Auf solche Beweisprobleme stoßen deutsche Sicherheitsexperten auch im Bereich der Hacker. Seit Monaten kursiert der Verdacht, dass Russland hinter mehreren Cyber-Angriffen auf den Bundestag steckt und das erbeutete Material mitten im Bundestagswahlkampf gestreut werden könnte. Als Indiz für eine russische Täterschaft gilt, dass die Hacker ihre Computer pünktlich zum russischen Dienstbeginn einschalten und in einem Angriffscode kyrillische Schriftzeichen benutzt haben. Für manche in den Geheimdiensten ist dies schon ein Beleg. Im Kanzleramt scheint man da nicht überzeugt zu sein. Solche Fehler, heißt es, mache der russische Geheimdienst nicht.
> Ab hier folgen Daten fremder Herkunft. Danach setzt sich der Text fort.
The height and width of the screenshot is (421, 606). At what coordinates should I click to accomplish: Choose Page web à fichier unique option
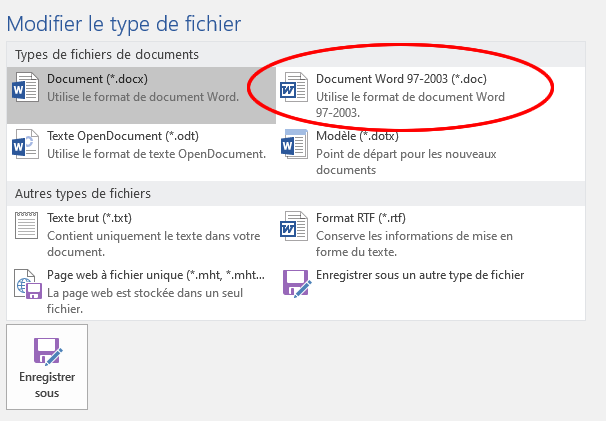click(156, 275)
Aus der schwierigen Suche nach Beweisen lassen sich zwei Schlüsse ziehen. Entweder gibt es den vermuteten Angriff durch Putin gar nicht. Oder: Die russischen Dienste sind schlau genug, sich von den Deutschen nicht erwischen zu lassen. Die deutschen Agenten neigen eindeutig zur zweiten Version. Zwar habe man russischer Beeinflussungsaktivitäten durch "formale Geheimdienststrukturen" nicht feststellen können, heißt es. "Sorge bereitet jedoch der Einsatz nicht formal den Geheimdiensten angehörender Personen bzw. Organisationsstrukturen für faktische geheimdienstliche Aktivitäten." Es wird also ausdrücklich nicht Entwarnung gegeben. Die "Unberechenbarkeit der Akteure in Russland", heißt es, erlaube keine konkrete Prognose zur weiteren Entwicklung in Deutschland.
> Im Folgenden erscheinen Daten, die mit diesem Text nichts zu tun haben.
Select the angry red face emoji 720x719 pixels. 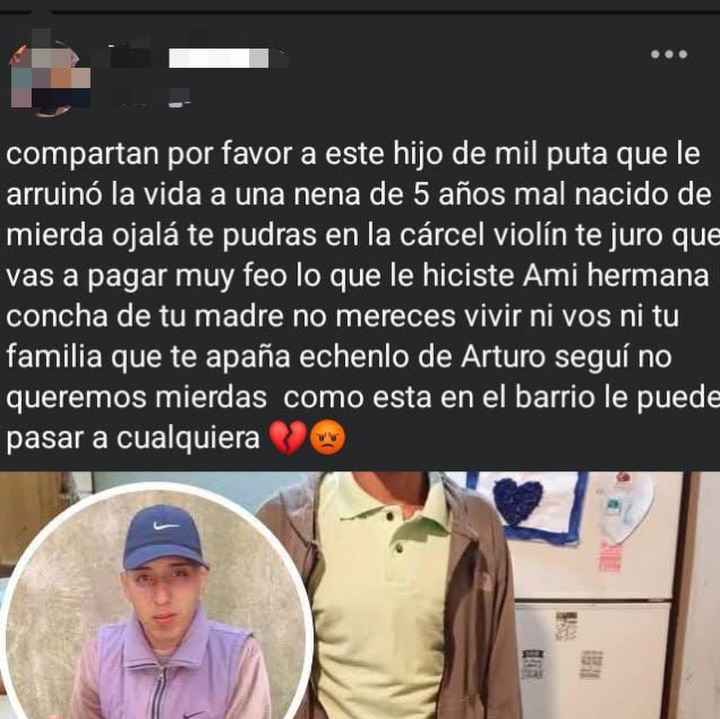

Die deutschen Geheimdienste waren in dieser Sache jedenfalls schon einmal alarmistischer als es die Politik jetzt ist. Schon bevor der Bericht fertig war, unterrichteten sie Bundestagsabgeordnete. Kanzleramtschef Altmaier wiederum ist nicht überzeugt von der russischen Spur, weshalb der Bericht unter Verschluss bleibt. Auch darin aber liegt schon eine Botschaft an den Kreml: Wir haben zwar nichts gefunden, aber wir schauen genau hin.